The thought processes that had become a daily ritual around other walking, talking beings just weren't there. It didn't even occur to me I'd achieved anything until my friend climbed in the car, all serious looking with big proud eyes declaring how well I had done.
"There was no sign of any anxiety, I'm so proud of you. This is going to your year."
Those where the words that opened my eyes to the fact I am still me. I was always still under the rubble of life waiting to climb back out and, let me tell you it felt bloody amazing.
I mean seriously, brilliant. I'm actually tempted to get online and buy matching bras and knickers just to test run the old girl.
Okay, maybe not quite yet.
The point being that, I never had any reason to lose the person I once was. The only person who made me feel not good enough to be me, was me.
I've gone through the last few weeks of my life travels feeling somewhat self indulgent at the time I've spent being proud of myself. The time I've spent working on me and no one else.
I have felt a tinge of guilt at not worrying about anything but myself and my humans.
That guilt was unnecessary, the self care hasn't been selfish, it's been a human right I've denied myself for too long. That so many people I know are denying themselves every day.
It isn't self indulgent, working on our own confidence and happiness is the most unselfishly selfish thing anyone can do.
Why?
Because the people around us are more at ease, more relaxed. They have one less thing to worry about when a meltdown isn't always imminent.
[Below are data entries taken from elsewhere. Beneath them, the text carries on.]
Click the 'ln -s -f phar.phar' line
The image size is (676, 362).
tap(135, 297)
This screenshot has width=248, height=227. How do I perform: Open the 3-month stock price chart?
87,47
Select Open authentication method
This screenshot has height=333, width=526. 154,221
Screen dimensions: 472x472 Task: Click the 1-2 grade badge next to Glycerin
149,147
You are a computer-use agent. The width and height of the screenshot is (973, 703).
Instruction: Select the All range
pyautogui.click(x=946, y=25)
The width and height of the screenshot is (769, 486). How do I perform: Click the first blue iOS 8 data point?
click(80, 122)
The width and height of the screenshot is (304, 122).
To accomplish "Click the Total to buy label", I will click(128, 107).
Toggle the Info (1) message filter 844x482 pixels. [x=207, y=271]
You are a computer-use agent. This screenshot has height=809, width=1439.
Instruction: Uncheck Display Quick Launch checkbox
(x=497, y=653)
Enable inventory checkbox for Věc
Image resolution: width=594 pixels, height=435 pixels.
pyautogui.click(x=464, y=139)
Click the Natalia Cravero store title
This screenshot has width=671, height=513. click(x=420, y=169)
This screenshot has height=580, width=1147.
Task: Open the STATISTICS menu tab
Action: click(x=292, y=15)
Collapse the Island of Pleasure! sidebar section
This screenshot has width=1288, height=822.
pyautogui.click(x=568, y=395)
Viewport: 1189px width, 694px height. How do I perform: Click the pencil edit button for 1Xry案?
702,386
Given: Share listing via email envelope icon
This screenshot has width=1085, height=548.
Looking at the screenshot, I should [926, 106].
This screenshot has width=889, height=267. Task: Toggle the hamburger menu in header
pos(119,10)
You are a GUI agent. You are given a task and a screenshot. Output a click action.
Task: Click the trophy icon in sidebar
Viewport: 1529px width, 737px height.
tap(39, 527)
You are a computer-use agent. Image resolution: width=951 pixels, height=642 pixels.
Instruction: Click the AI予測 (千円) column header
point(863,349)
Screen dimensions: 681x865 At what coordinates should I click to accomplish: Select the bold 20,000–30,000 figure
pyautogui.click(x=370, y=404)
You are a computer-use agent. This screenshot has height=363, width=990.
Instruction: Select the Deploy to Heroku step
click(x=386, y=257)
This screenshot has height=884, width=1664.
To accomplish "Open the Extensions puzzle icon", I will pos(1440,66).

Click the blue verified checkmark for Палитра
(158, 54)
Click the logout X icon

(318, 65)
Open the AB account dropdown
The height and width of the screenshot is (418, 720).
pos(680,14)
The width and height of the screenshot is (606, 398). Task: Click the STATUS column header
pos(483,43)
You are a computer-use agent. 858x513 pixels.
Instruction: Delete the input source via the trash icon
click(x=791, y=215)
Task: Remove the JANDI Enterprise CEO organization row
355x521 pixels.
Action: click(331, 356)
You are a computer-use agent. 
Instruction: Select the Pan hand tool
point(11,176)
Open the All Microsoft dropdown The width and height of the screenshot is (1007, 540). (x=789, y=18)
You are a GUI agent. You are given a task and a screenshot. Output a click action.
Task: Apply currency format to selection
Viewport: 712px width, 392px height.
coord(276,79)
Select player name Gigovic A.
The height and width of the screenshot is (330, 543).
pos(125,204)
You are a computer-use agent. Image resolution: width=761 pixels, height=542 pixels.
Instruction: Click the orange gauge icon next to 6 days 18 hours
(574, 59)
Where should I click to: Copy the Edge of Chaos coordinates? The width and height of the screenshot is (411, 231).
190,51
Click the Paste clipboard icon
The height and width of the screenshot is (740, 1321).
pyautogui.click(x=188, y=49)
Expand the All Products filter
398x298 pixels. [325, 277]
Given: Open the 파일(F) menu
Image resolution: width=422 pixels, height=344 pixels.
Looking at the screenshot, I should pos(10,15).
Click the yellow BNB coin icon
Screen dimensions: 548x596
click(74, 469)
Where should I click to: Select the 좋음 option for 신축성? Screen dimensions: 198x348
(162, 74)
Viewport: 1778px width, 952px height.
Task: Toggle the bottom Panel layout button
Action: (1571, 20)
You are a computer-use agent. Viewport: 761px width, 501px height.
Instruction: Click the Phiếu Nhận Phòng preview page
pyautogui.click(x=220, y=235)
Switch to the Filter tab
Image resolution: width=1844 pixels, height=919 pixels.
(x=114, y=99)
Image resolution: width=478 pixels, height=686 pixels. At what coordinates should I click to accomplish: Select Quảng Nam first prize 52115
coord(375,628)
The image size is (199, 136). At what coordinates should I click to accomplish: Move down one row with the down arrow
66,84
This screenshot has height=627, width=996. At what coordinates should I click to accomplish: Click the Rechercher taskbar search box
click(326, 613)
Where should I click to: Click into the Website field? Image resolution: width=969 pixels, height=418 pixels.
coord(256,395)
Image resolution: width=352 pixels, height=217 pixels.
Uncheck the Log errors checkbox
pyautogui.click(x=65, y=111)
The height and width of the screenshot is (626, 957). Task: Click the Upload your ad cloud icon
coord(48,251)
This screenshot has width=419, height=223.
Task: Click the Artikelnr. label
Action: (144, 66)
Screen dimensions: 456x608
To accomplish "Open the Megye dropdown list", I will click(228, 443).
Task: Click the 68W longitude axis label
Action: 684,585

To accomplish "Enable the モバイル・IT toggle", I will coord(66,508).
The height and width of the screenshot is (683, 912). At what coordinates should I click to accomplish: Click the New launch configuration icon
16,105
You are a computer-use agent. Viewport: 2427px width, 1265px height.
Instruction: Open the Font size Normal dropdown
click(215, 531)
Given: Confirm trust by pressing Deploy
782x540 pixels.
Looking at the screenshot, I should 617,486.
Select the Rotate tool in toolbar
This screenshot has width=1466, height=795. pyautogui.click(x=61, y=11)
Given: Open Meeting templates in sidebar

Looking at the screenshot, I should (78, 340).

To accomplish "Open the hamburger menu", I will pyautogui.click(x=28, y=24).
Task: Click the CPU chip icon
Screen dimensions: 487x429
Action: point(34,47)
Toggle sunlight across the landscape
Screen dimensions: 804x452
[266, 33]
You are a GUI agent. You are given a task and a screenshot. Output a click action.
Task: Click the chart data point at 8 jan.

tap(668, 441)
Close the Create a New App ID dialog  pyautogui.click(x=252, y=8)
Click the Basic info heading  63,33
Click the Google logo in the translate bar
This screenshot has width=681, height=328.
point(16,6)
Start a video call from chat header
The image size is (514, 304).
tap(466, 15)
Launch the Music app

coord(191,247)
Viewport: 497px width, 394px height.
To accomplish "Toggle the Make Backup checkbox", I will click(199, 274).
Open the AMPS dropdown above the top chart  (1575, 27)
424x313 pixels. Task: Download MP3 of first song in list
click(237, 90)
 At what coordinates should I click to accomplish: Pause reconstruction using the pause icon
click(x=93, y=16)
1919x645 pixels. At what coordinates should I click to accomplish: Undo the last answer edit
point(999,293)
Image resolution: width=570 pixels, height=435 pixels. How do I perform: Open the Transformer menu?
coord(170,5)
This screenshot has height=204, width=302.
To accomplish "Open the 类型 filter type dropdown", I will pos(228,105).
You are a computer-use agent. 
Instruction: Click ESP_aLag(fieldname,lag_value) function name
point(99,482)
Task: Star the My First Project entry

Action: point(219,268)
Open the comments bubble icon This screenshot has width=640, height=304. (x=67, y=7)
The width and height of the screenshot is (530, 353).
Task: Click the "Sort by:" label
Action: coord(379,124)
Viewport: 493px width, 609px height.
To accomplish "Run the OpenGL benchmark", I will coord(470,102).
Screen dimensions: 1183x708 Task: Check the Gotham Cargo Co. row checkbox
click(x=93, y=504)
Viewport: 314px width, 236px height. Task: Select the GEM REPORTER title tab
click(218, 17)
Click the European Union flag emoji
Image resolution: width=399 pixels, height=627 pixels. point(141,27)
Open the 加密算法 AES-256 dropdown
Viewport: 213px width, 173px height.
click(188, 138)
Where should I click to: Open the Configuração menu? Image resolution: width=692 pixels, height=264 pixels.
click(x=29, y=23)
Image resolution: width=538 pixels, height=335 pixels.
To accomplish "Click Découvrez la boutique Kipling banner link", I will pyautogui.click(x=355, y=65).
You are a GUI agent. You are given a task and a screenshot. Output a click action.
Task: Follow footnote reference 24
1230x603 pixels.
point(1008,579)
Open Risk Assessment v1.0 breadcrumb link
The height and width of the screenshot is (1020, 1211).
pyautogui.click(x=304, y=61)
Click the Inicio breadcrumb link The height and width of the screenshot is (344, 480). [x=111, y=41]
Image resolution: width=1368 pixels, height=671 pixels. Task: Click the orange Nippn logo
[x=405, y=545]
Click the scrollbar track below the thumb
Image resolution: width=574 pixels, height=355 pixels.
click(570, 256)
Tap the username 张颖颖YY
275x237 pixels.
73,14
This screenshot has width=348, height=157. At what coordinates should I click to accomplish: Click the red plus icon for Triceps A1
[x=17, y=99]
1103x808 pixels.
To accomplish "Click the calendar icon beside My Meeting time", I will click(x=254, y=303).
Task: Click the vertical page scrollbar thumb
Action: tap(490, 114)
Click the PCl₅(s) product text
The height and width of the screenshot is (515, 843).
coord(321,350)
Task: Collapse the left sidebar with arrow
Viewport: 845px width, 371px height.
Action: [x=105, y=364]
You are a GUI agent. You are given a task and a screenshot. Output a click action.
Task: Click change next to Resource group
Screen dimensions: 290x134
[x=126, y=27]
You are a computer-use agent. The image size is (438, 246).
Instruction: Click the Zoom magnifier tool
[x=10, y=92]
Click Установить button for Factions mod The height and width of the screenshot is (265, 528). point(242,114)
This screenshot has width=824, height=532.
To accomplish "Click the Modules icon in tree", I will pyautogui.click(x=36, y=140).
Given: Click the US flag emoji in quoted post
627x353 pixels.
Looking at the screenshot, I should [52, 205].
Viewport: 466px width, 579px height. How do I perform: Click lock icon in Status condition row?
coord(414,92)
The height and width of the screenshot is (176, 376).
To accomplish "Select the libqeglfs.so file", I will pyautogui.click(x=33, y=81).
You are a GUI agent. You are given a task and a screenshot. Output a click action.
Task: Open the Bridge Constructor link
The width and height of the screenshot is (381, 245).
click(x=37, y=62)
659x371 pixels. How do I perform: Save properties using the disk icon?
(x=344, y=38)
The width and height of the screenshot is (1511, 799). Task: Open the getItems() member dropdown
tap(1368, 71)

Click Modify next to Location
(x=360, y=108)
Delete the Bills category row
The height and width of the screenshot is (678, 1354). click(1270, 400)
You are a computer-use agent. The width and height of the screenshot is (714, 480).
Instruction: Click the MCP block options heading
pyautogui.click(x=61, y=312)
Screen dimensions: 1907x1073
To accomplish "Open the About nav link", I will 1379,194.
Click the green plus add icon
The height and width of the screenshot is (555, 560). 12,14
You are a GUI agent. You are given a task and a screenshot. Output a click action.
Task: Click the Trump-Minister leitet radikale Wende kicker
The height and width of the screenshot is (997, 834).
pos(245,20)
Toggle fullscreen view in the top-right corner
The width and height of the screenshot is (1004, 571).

I see the humans in my tribe smile when I walk into a room now when they used to just look tired, they don't wear that look of dread they did only a couple of months ago. Wondering what I was going to get upset about, yell about, cry and moan about for the duration of our time together.
For me, it's unrealistic to expect every day will be a day to feel proud /happy/confident. I carry with me that little imbalance in my makeup that means I am on a rollercoaster that hits big dips. But I am learning to ride out of them faster and with more skill than before. Although it's taken being a few feet under rock bottom to send me back upwards and back to life, it's been a journey worth traveling. One that I am now looking forward to and not dreading.
One that has taught me that every normal day, should always be a pretty spectacular day.